EntityFramework-Plus
EntityFramework-Plus copied to clipboard
IncludeOptimized slows down queries
I noticed an interesting performance issue while trying to take advantage of IncludeOptimized. Contrary to my expectation, IncludeOptimized slows down my queries instead of speeding them up.
My use case is a report generator in a real world system that pulls out data for a ~70.000 row .csv file. The code performs 8 Load calls, each with a bunch of Include calls attached to them. According to a profiling, these Load calls take 63 seconds in the current implementation, with hotspots as follows:
- 37 seconds: What appears to be the underlying database queries:
System.Data.Common.DbCommand.ExecuteReader(CommandBehavior) - 23 seconds: What appears to be EF materialization:
System.Data.Entity.Core.Common.Internal.Materialization.Shaper+ObjectQueryNestedEnumerator`1.MoveNext() - 3 seconds: What appears to be EF materialization:
System.Data.Entity.Core.Common.Internal.Materialization.Shaper+SimpleEnumerator`1.MoveNext()
Replacing the Include calls with IncludeOptimized increases the total time to 87 seconds, with these hotspots:
- 14 seconds: The underlying database queries. Now 23 seconds faster:
System.Data.Common.DbCommand.ExecuteReader(CommandBehavior) - 20 seconds: The first materialization path from before, taking approximately the same time:
System.Data.Entity.Core.Common.Internal.Materialization.Shaper+ObjectQueryNestedEnumerator`1.MoveNext() - 25 seconds: The other materialization path from before, now significantly slower:
System.Data.Entity.Core.Common.Internal.Materialization.Shaper+SimpleEnumerator`1.MoveNext() - 27 seconds: A lazy loading related hotspot that was not present in the original test. Note that lazy loading was disabled for both tests!

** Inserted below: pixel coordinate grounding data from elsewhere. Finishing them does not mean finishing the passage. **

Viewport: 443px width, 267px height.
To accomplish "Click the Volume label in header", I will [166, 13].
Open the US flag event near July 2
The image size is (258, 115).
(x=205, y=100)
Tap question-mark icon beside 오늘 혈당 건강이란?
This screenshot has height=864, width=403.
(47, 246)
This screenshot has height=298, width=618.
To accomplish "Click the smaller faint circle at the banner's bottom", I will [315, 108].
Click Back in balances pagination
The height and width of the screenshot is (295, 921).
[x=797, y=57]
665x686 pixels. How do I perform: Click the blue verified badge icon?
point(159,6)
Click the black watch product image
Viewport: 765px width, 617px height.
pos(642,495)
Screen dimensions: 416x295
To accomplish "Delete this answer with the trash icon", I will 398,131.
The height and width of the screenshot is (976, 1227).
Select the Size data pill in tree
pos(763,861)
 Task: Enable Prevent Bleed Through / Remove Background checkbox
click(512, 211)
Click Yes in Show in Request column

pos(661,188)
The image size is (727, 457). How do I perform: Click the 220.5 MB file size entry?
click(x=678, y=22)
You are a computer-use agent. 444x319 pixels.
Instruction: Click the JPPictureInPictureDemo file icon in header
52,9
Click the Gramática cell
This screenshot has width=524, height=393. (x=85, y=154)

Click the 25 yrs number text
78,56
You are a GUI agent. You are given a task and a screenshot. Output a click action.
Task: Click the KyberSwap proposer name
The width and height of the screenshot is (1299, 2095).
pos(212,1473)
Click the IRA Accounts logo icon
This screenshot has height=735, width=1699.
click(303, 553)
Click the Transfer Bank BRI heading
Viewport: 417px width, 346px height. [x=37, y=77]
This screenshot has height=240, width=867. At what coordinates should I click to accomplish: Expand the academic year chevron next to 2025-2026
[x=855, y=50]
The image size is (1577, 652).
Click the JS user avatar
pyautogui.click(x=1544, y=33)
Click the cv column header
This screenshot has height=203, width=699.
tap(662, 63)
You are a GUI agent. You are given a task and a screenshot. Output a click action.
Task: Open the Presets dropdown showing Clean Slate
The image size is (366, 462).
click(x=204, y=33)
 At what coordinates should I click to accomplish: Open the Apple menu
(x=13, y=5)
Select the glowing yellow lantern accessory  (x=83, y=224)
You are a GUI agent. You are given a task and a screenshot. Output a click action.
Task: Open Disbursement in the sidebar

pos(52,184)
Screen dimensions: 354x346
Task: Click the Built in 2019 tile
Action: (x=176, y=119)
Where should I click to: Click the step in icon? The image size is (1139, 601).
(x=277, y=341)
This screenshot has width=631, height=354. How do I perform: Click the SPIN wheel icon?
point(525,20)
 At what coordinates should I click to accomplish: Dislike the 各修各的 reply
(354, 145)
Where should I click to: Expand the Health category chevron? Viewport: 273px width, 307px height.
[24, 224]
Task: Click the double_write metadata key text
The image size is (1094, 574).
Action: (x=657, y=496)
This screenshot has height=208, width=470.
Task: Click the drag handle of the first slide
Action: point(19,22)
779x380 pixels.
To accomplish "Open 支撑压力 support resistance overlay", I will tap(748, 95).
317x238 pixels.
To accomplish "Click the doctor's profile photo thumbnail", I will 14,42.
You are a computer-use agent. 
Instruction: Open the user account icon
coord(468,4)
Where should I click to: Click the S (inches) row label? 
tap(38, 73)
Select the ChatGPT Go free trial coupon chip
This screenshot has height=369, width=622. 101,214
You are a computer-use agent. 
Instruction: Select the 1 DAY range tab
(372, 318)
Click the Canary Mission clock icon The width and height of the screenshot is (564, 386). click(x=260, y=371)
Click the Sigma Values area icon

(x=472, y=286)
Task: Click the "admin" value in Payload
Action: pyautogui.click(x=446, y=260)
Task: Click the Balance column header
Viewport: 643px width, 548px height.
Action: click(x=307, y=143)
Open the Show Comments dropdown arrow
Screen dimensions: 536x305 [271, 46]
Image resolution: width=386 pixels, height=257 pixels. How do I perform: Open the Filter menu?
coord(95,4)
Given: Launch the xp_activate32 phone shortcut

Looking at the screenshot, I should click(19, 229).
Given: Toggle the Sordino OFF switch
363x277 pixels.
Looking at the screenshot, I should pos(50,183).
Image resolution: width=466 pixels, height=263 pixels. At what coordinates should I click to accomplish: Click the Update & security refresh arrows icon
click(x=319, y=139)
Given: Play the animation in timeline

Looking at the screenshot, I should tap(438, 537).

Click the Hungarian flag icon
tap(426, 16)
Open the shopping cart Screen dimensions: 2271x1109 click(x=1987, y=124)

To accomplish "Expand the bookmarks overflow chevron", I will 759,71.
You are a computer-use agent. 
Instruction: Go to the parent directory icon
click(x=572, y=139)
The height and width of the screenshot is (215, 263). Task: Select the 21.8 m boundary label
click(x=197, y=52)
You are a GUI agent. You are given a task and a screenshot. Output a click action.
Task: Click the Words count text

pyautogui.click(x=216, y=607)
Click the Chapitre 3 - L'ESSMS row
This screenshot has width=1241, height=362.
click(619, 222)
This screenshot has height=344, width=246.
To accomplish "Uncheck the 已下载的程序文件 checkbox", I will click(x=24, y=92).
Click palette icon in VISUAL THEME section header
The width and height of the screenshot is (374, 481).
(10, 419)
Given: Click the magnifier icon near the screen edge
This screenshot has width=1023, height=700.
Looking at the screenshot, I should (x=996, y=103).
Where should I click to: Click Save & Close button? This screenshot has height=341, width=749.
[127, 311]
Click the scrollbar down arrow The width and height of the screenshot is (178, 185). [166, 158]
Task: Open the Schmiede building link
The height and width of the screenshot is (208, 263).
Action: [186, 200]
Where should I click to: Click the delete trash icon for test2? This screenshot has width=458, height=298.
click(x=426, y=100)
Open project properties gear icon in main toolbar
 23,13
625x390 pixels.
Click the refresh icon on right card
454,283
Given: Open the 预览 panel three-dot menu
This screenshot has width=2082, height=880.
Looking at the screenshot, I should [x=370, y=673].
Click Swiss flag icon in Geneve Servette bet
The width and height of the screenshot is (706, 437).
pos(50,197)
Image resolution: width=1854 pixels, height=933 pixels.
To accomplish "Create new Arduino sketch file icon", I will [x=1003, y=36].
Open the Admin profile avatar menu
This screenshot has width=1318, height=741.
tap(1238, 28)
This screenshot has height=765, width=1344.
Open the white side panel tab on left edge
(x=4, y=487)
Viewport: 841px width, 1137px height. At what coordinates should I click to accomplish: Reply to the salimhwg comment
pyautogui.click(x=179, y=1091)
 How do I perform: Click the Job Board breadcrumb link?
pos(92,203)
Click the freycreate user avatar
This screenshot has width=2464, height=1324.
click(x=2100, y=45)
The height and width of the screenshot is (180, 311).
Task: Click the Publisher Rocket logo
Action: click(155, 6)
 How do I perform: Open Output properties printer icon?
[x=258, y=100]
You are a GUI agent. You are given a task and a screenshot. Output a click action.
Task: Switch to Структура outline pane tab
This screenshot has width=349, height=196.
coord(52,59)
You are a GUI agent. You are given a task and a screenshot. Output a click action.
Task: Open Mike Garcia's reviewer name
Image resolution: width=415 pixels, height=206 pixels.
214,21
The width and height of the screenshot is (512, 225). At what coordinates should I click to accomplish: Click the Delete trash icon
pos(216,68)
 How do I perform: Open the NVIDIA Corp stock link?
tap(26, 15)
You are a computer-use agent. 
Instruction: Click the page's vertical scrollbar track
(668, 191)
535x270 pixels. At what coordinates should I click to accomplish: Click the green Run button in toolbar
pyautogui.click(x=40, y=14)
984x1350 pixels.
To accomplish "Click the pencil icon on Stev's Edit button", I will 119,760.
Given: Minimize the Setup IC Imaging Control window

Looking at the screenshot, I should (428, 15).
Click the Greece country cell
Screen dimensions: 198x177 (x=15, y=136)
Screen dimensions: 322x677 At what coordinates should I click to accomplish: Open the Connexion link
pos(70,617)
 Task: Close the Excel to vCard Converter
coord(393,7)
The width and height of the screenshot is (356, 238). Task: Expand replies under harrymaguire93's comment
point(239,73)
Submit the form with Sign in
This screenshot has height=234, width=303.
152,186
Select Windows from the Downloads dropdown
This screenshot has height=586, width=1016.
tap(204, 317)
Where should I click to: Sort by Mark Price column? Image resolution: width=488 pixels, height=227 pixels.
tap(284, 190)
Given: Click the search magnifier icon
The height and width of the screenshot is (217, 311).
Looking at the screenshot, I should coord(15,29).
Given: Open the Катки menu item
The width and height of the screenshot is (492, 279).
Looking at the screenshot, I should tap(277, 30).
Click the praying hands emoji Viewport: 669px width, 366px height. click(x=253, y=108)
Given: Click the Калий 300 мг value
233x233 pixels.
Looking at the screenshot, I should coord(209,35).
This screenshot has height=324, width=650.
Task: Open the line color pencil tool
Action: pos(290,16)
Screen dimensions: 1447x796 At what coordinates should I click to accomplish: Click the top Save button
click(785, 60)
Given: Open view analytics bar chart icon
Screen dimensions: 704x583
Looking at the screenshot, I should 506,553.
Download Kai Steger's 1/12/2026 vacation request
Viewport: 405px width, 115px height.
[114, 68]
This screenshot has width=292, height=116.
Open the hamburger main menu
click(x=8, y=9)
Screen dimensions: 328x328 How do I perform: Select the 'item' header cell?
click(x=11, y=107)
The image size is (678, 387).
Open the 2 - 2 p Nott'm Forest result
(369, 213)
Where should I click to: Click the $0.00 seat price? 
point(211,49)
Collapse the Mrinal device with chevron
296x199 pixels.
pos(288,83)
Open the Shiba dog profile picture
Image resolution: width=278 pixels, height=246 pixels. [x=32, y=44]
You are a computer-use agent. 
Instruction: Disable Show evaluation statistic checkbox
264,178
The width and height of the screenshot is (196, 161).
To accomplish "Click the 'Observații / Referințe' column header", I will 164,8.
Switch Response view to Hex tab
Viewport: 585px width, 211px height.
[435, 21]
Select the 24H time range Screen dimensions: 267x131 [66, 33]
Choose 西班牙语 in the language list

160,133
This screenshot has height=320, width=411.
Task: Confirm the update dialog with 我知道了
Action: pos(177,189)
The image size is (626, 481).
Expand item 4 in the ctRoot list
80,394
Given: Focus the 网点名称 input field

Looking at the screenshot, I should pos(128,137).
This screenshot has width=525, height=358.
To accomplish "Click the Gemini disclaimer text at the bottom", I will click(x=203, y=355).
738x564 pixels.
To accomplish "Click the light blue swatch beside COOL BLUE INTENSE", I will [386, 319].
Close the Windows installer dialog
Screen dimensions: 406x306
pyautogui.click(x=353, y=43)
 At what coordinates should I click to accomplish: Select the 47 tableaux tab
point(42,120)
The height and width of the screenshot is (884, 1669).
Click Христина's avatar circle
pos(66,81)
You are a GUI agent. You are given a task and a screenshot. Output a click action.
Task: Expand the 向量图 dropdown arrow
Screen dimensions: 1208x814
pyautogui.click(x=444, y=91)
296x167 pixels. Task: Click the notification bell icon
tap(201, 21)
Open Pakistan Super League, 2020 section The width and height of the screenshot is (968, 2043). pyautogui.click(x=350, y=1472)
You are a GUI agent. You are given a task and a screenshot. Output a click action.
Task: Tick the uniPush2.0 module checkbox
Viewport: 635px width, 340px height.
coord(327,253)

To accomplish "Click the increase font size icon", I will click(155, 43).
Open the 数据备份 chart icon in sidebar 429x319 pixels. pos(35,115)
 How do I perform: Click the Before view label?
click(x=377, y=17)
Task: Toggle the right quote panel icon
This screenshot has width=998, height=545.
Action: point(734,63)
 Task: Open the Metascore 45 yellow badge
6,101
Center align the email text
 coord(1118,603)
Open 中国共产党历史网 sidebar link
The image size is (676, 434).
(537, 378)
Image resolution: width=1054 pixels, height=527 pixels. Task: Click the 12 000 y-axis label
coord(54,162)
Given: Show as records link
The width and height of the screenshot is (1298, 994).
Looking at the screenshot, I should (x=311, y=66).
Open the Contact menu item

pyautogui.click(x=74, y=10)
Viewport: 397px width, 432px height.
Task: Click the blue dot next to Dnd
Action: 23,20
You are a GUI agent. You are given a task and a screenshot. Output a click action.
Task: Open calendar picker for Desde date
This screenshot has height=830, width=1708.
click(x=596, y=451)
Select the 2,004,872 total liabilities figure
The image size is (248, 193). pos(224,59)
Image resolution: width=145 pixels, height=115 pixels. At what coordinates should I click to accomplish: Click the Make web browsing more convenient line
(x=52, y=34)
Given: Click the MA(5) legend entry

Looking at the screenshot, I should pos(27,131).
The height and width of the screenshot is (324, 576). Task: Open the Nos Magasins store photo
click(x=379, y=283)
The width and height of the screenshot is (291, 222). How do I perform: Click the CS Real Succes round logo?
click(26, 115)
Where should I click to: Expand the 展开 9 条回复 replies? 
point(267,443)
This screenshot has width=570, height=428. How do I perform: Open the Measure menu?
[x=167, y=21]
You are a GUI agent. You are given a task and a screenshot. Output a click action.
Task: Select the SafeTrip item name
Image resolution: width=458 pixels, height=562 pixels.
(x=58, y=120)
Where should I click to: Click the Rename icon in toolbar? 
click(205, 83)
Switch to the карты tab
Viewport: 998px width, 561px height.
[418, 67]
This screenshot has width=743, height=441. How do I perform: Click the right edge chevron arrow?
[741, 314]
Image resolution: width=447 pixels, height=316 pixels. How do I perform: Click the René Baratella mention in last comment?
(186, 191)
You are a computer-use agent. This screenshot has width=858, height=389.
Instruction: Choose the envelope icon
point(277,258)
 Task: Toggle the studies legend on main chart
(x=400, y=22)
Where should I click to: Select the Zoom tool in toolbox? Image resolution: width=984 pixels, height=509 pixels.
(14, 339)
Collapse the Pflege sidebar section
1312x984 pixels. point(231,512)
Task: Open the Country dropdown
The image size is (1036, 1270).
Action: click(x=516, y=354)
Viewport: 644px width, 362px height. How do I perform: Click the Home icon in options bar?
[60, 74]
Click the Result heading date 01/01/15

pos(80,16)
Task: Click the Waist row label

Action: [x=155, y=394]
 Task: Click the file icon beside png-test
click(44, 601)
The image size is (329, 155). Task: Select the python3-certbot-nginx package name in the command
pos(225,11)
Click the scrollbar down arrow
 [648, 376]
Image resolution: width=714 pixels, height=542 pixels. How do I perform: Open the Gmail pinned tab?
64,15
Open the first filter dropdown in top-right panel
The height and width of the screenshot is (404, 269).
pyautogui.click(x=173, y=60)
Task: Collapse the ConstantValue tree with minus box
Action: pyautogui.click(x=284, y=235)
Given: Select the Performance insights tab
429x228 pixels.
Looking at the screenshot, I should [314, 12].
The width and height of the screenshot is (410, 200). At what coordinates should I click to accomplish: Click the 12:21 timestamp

Z.EntityFramework.Plus.QueryIncludeOptimizedLazyLoading.SetLazyLoaded(Object, List)
In other words: The 23 second improvement in query time entailed an additional 19 seconds of materialization time and 27 seconds of SetLazyLoaded.
Is this a performance issue with Entity Framework Plus, or is my use case just not appropriate for the use of IncludeOptimized?
Hello @Zero3 ,
Thank for reporting.
Yes, sometime IncludeOptimized might be slower but that's strange in your case.
The first thing I would like to check is why SetLazyLoaded happen in IncludeOptimized.
Is it possible for you to send us a test project with this behavior?
Best Regards,
Jonathan
Performance Libraries
context.BulkInsert(list, options => options.BatchSize = 1000);
Entity Framework Extensions • Entity Framework Classic • Bulk Operations • Dapper Plus • LinqToSql Plus
Runtime Evaluation
Eval.Execute("x + y", new {x = 1, y = 2}); // return 3
C# Eval Function • SQL Eval Function
@JonathanMagnan You are welcome :).
Unfortunately, I cannot provide you with a test project, as this code is part of a large commercial closed-source product. But I can assist with debugging, testing etc. Let me know!
@JonathanMagnan In case it is of any use, here are the settings set on the context prior to execution, as well as one of the Load calls. The other calls are pretty identical in structure.
context.Database.CommandTimeout = 60 * 15;
context.Configuration.LazyLoadingEnabled = false;
context.Configuration.AutoDetectChangesEnabled = false;
context.Orders
.Where(order => order.DateCreated < reportStartInstant)
.Where(order => order.DateCreated >= fromDate && order.DateCreated < toDate)
.Select(order => order.Item)
.OfType<ZoneVoucherItem>()
.Include(item => item.DeliveryMethod)
.Include(item => item.ZoneInformation)
.Include(item => item.PassengerType)
.Load();
Hello @Zero3,
Thank for this information but it's possible for you to create a standalone project? I understand you cannot share the commercial source application but these class can be easily copied in another project with most field removed.
Using the provided example, it's possible on your side to create a standalone project that otherwise my developer will exactly have to do.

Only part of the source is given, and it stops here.